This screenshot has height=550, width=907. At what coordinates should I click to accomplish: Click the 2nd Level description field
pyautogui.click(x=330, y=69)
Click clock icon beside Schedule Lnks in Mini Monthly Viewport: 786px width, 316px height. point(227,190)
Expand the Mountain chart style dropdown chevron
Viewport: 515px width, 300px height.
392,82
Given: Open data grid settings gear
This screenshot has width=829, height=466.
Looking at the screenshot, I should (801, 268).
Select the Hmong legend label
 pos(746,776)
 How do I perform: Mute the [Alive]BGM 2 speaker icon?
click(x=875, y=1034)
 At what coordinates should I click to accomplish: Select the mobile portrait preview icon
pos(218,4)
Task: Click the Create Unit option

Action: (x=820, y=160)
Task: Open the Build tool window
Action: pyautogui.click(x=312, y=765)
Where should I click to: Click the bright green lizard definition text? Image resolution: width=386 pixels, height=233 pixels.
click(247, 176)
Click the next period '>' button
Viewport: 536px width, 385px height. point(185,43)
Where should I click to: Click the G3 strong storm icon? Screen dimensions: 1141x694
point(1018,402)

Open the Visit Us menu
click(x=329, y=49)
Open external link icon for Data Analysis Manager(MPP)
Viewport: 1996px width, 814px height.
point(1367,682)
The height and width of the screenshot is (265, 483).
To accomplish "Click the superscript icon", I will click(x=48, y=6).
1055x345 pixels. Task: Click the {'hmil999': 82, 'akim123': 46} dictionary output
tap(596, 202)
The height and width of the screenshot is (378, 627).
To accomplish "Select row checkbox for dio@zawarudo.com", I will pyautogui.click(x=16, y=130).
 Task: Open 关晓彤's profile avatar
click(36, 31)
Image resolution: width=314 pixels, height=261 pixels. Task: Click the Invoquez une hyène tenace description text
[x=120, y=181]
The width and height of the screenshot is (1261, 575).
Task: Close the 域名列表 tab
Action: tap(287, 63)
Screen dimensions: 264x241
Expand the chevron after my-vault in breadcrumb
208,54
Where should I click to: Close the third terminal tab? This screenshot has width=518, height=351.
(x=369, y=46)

- - - - -

Copy out, without any change, the lines that begin with the one containing "The height and width of the screenshot is (265, 483)." and end with the one containing "click(36, 31)", including both of those lines.

> Output of the task:
The height and width of the screenshot is (265, 483).
To accomplish "Click the superscript icon", I will click(x=48, y=6).
1055x345 pixels. Task: Click the {'hmil999': 82, 'akim123': 46} dictionary output
tap(596, 202)
The height and width of the screenshot is (378, 627).
To accomplish "Select row checkbox for dio@zawarudo.com", I will pyautogui.click(x=16, y=130).
 Task: Open 关晓彤's profile avatar
click(36, 31)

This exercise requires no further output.